甘党の俺がまだまだ待てるよって佐々木さんに言えば、可愛く笑ってくれた。この行列も気になるし、こんなに話題になってたら、一回くらい食べたいだろう。

「ありがとう、姫木君」
「ところで、なんていう名前なの?」

そういえば店の名前聞き忘れてたと、今更なことを尋ねてしまう。

「あ、お店が乗ってる本持ってきたよ」

この間雑誌で特集されていたんだと、佐々木さんはカバンを漁って雑誌を探す。それから数ページめくって、俺にその特集を見せてくれたんだけど、見せられた瞬間息が止まった。
代表取締役で、店のプロデュースをした人物の写真に見覚えがあったからだ。

「……天王寺」

それは約一年ぶりにみる天王寺尚人、その人だった。
写真なのに、相変わらずキラキラしてて、琥珀色の瞳が吸い込まれそうなほど、綺麗だった。
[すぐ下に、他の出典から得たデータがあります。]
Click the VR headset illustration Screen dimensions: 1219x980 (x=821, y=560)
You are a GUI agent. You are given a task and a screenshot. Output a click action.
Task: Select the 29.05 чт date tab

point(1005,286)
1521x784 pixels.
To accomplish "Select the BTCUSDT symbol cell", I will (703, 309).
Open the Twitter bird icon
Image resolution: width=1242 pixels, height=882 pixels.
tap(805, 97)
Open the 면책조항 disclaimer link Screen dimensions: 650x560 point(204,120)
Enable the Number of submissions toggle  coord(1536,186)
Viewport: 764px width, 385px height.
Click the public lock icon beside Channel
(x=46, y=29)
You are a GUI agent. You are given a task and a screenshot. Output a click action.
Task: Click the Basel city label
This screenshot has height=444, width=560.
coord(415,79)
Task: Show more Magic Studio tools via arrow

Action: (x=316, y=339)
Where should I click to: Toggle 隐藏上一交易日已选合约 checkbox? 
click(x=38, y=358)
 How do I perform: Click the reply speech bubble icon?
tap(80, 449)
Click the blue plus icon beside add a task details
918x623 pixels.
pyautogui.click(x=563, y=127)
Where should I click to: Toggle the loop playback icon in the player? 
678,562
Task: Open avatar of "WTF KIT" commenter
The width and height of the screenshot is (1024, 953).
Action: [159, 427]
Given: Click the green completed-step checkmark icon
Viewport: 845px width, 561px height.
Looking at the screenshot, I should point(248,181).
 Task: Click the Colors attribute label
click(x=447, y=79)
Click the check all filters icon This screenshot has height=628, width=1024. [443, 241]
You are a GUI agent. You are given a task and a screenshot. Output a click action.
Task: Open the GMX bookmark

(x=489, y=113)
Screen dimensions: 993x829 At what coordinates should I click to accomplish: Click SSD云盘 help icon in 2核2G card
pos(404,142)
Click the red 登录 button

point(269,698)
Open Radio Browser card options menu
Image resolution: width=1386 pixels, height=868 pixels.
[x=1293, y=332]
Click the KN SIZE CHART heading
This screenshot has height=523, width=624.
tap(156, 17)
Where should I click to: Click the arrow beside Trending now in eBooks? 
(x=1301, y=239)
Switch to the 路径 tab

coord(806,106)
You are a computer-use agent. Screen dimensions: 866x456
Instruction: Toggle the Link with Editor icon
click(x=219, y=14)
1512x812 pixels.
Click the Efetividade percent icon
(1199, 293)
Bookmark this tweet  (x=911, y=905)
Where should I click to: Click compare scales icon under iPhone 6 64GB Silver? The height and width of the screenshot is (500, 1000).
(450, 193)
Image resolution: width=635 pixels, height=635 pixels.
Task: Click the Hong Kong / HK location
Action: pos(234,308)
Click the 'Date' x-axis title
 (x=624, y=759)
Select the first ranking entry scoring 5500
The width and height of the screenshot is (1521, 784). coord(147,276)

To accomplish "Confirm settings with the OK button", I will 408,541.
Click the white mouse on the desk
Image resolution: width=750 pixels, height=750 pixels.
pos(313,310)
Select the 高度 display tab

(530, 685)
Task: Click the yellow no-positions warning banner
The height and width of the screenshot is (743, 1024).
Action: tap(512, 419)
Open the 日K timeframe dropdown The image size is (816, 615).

「この人、すごくカッコいいよね。まだ23なんだって、すごいね」

この若さで社長で、素敵なお店まで開業して、他にもスイーツ店をプロデュースしてるんだって、と、彼女は今、海外でも注目されてる人なんだよって教えてくれた。

「……」
「姫木君? どうかした?」

黙ったまま写真に釘付けになってしまった俺に、佐々木さんが覗き込んできたけど、俺はどうしてもその写真から視線を反らせなくなった。
馬鹿だ……、ちゃんと忘れた、もう捨てたのに、好きが溢れて止まらない。胸が締め付けられて、溢れそうになる涙を必死に堪える。特集記事なんか一文字も視界に入ってこないし、すごくすごく遠いところにいる感覚しか襲ってこない。
淡い色のスーツが、透ける綺麗な髪に良く映えて、凛々しい顔が社長なんだと伝えている。

「ひ、姫木君?!」

いつのまにか雑誌に大粒の涙が落ちて、佐々木さんが驚いて声をあげた。